Copy, word for word, the lines of the entries below between the one with "November 2022 (1083, 1224)" and the one with "May 2021 (1071, 1454)", inclusive, and leave out everything else.
**********
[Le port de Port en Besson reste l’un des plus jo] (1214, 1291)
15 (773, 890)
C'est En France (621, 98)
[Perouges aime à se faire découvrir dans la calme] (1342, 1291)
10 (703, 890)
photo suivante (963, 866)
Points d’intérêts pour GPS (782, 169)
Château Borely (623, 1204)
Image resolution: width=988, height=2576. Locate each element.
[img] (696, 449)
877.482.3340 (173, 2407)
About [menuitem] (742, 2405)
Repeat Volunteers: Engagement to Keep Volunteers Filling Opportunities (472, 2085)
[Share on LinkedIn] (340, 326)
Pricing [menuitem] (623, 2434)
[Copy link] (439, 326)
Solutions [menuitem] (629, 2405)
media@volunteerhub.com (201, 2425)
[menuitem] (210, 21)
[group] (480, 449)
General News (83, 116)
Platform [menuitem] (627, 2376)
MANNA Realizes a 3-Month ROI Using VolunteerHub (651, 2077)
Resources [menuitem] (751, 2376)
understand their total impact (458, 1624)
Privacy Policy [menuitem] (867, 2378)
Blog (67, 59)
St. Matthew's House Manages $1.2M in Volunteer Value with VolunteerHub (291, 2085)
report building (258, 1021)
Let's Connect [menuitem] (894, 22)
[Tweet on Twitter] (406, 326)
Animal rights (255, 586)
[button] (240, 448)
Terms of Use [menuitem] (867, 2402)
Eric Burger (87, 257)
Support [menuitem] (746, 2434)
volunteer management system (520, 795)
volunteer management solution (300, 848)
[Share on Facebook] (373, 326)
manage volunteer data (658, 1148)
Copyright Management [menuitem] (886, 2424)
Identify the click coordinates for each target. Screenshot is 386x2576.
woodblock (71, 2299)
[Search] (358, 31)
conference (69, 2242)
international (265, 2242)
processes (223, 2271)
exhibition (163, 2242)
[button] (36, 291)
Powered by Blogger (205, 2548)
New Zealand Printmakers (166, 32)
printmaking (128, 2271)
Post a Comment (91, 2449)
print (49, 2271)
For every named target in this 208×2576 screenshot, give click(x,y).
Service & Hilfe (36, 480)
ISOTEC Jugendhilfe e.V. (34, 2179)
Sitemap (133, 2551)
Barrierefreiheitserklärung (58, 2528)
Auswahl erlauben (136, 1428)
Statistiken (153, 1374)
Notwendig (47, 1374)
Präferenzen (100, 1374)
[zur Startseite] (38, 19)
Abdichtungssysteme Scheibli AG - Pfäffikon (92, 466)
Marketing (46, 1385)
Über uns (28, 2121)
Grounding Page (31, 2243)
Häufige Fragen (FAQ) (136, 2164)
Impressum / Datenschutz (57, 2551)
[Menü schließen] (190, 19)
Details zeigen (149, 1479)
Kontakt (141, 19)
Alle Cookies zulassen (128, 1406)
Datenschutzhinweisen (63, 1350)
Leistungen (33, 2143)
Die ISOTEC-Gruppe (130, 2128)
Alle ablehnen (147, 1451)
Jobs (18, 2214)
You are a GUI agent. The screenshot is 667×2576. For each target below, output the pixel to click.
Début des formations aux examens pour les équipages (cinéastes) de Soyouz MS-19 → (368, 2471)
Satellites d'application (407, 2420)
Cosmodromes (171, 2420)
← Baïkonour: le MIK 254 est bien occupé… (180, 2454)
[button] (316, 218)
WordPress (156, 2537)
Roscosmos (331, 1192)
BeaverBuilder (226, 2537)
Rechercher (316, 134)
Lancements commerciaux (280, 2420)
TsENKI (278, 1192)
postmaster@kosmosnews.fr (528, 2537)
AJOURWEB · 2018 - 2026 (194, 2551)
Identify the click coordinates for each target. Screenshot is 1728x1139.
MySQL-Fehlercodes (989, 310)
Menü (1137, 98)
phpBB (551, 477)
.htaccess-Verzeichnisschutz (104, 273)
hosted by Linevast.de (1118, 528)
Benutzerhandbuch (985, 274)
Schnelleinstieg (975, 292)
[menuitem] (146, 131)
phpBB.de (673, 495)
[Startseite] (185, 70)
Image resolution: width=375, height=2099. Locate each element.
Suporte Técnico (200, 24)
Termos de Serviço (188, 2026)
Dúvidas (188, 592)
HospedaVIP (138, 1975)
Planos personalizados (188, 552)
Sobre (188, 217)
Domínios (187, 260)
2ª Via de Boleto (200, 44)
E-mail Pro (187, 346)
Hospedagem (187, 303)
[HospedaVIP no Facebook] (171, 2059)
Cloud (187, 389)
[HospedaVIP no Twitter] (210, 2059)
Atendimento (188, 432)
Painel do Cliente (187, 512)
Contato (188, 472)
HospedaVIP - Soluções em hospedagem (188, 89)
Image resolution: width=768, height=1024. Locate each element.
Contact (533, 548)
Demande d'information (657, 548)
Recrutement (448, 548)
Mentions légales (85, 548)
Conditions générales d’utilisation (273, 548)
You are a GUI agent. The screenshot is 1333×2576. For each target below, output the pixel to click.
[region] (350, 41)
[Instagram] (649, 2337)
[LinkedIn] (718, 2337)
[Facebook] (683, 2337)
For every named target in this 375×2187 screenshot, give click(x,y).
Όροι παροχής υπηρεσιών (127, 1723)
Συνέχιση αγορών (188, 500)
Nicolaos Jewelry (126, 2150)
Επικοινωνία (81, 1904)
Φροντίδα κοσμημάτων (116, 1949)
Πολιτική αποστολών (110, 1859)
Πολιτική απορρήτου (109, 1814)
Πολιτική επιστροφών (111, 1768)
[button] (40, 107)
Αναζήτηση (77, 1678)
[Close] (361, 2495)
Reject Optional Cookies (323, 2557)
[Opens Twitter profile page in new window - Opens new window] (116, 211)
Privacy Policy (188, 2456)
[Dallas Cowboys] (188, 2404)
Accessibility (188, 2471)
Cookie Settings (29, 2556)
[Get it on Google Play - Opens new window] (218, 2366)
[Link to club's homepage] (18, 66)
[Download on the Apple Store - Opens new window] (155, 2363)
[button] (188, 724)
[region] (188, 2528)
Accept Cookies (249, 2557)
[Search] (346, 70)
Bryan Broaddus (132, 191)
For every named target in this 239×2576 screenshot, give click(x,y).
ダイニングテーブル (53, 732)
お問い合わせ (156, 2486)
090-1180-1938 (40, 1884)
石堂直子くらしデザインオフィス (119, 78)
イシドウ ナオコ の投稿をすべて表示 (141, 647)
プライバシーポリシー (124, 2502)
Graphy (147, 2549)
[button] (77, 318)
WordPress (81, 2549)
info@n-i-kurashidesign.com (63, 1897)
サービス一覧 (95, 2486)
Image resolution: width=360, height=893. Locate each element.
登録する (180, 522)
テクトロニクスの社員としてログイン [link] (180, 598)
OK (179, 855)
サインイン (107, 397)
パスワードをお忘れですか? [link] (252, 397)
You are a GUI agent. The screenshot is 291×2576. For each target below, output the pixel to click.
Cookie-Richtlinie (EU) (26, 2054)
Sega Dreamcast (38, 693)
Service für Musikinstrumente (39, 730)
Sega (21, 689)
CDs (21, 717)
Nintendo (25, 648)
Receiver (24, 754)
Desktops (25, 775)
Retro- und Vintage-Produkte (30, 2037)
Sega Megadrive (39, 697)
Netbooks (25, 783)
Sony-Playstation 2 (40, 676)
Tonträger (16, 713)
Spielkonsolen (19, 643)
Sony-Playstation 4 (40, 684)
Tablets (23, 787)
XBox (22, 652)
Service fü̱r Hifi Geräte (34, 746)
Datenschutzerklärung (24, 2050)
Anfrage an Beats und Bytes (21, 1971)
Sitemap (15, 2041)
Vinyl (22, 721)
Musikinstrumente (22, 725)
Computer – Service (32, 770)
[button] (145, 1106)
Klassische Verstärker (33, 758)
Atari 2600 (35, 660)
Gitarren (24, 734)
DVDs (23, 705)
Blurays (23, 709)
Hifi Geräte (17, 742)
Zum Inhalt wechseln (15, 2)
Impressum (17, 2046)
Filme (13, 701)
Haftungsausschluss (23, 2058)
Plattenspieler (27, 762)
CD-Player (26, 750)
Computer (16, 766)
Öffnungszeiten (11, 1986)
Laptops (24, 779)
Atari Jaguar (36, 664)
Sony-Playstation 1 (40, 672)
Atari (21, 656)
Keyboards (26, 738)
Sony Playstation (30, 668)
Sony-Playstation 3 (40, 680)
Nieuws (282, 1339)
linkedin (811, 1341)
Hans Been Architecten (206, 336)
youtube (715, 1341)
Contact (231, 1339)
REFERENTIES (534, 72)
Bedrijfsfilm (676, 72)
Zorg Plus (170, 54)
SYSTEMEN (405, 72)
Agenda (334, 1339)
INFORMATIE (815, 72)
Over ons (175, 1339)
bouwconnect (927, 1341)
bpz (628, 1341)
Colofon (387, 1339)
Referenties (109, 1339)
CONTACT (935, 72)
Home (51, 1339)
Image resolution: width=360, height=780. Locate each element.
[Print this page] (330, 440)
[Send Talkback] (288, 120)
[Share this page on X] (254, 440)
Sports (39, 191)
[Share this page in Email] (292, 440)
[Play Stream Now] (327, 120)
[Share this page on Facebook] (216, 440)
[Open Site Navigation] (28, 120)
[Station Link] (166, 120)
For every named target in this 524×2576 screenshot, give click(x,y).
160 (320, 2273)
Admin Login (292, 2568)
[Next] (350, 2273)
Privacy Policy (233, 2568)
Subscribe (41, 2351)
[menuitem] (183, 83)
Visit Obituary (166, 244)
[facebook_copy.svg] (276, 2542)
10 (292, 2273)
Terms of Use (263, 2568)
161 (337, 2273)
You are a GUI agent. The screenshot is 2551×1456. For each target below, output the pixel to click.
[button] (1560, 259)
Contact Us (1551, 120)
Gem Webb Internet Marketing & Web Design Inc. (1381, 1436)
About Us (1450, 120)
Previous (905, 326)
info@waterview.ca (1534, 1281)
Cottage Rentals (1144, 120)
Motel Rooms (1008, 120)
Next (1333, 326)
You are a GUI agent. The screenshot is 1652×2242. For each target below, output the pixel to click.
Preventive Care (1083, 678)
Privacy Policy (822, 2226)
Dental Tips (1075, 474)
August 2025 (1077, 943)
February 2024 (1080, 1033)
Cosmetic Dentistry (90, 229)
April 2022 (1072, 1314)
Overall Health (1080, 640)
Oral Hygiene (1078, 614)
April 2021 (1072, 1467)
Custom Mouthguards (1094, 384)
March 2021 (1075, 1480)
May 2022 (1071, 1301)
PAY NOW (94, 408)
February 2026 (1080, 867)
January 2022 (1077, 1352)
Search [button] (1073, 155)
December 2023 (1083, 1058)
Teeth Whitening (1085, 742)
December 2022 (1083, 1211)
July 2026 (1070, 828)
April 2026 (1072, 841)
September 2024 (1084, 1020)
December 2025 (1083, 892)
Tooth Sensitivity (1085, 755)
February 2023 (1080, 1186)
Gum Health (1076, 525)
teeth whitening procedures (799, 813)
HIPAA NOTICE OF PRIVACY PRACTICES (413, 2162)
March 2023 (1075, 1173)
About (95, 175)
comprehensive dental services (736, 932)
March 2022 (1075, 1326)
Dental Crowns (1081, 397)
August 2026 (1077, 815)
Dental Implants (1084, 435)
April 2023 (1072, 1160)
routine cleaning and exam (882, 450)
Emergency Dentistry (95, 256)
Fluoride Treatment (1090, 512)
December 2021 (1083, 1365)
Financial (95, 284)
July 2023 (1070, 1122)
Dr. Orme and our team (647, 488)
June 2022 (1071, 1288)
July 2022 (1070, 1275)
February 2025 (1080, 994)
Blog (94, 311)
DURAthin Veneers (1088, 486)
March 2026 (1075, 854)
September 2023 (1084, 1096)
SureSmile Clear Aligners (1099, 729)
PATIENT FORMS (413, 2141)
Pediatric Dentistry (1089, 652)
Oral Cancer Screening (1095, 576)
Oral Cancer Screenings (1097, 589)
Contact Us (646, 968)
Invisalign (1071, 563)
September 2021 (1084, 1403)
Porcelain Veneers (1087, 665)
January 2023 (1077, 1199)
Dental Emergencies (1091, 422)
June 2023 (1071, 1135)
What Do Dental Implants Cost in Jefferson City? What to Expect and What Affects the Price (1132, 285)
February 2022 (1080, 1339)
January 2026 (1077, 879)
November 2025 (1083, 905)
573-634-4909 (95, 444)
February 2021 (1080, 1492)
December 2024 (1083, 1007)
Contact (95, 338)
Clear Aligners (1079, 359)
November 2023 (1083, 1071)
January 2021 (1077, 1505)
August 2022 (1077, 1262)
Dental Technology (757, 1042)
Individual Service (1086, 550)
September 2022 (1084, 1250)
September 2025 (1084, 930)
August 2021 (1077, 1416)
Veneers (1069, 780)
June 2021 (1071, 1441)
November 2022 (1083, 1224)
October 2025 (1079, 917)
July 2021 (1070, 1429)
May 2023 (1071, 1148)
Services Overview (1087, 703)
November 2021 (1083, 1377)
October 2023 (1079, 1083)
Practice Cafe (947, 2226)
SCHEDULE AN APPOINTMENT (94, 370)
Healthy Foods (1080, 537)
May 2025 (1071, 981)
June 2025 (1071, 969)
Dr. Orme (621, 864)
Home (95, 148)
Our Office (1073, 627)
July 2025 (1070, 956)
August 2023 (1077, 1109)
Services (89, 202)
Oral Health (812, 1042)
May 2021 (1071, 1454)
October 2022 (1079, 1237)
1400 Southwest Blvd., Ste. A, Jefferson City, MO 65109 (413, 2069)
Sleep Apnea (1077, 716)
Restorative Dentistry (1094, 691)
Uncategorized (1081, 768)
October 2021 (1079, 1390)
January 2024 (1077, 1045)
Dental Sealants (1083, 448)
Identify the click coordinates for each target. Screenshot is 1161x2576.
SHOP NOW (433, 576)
**********
*Output:*
November 2022 (1083, 1224)
October 2025 (1079, 917)
July 2021 (1070, 1429)
May 2023 (1071, 1148)
Services Overview (1087, 703)
November 2021 (1083, 1377)
October 2023 (1079, 1083)
Practice Cafe (947, 2226)
SCHEDULE AN APPOINTMENT (94, 370)
Healthy Foods (1080, 537)
May 2025 (1071, 981)
June 2025 (1071, 969)
Dr. Orme (621, 864)
Home (95, 148)
Our Office (1073, 627)
July 2025 (1070, 956)
August 2023 (1077, 1109)
Services (89, 202)
Oral Health (812, 1042)
May 2021 (1071, 1454)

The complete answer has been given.